Wednesday, December 5, 2012

Creation Moment 12/6/2012 - Profanity "Evolves" Too?

Map of the use of profanity on Twitter
"In “The Evolution of Profanity,” Heather Littlefield, a linguist at Northeastern University, gave a completely relativist perspective on profanity in an interview by Linda Ogbevoen posted on PhysOrg. After all, if the human intellect evolves, like Medical Xpress reported, then it’s just neurons firing. And if animals are just as moral as we are, as Live Science proclaimed, we are not essentially different from animals. And if cooperation evolves, as Science Daily and PhysOrg keep saying, then so does non-cooperation – which could include profanity. Why wouldn’t Littlefield believe and teach, therefore, that the only content we give to “bad” words is arbitrary and socially determined? It evolves over time, and nothing is really right or wrong with it.

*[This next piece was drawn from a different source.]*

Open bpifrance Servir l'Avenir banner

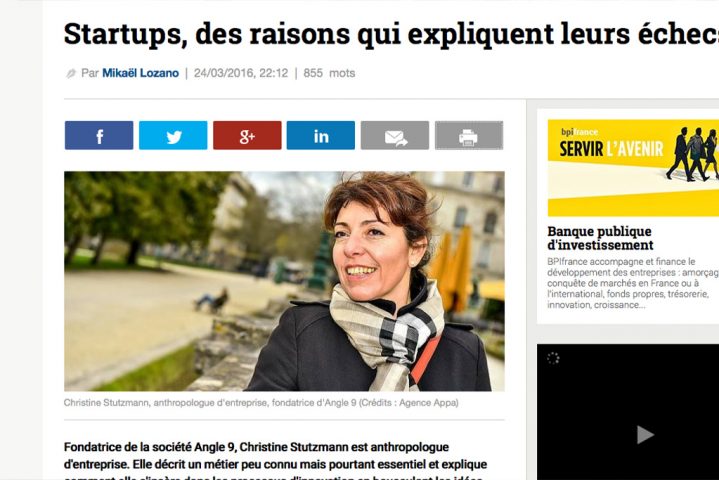pyautogui.click(x=633, y=168)
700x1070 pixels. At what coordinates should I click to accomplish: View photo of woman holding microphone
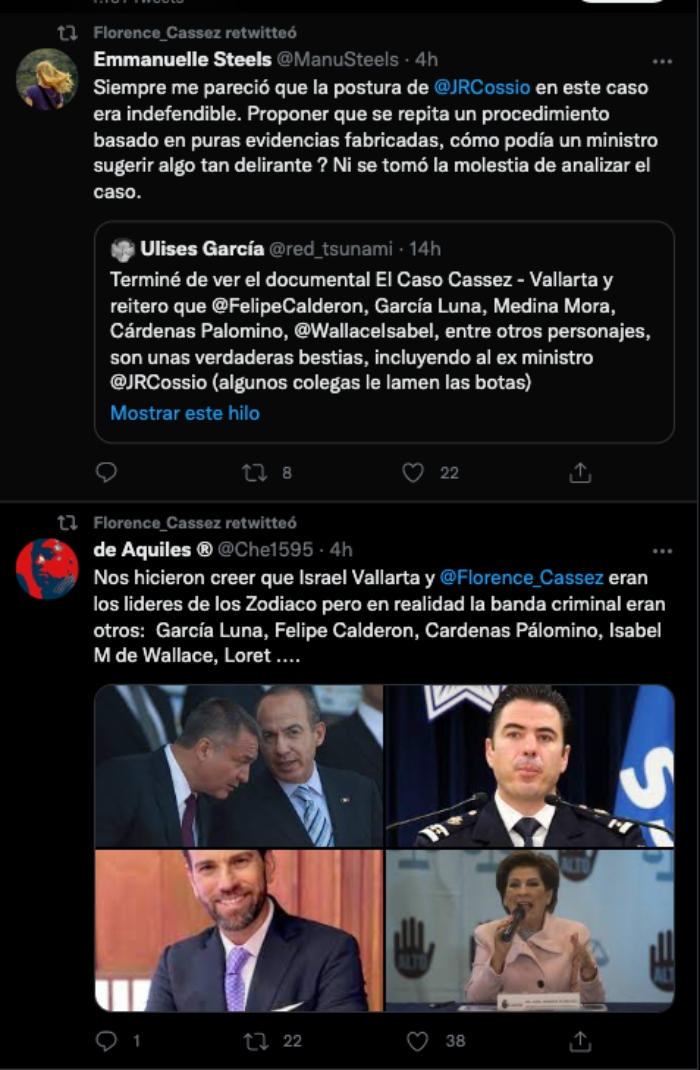(530, 930)
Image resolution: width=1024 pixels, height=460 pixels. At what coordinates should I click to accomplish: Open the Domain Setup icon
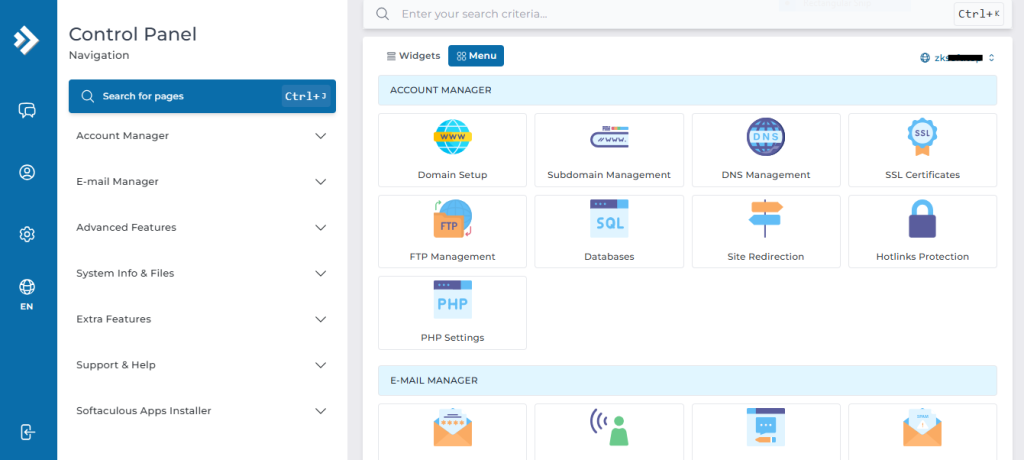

Littlefield did not mention the kind of profanity that blasphemes God, but there were no indications she felt any different about that.
It’s not surprising, then, that a scientist at the American Geophysical Union (AGU) meeting, scheduled a talk with the F-word in the title of his paper, even though it’s a word associated with violent rape. It’s not even surprising that Science Now thought it was funny – at least, they did not condemn it, but put the word (with some asterisks) into their headline.
Brad Werner of the University of California, San Diego, has livened things up with a suggestive title talk, scheduled as part of a session tomorrow called “The Future of Human-Landscape Systems II.” Drawing on Werner’s computer modeling of the relationship between human society and environmental systems, “Is Earth F**ked? Dynamical Futility of Global Environmental Management and Possibilities for Sustainability via Direct Action Activism” makes some disturbing conclusions. (Asterisks are included in the official title of the talk, which can be accessed by search.) “[T]he dynamics of the global coupled human-environmental system within the dominant culture precludes management for stable, sustainable pathways and promotes instability,” Werner’s abstract says. This appears to suggest the answer to his provocative question, then, is yes."
CEH
For the sin of their mouth and the words of their lips let them even be taken in their pride:
and for cursing and lying which they speak.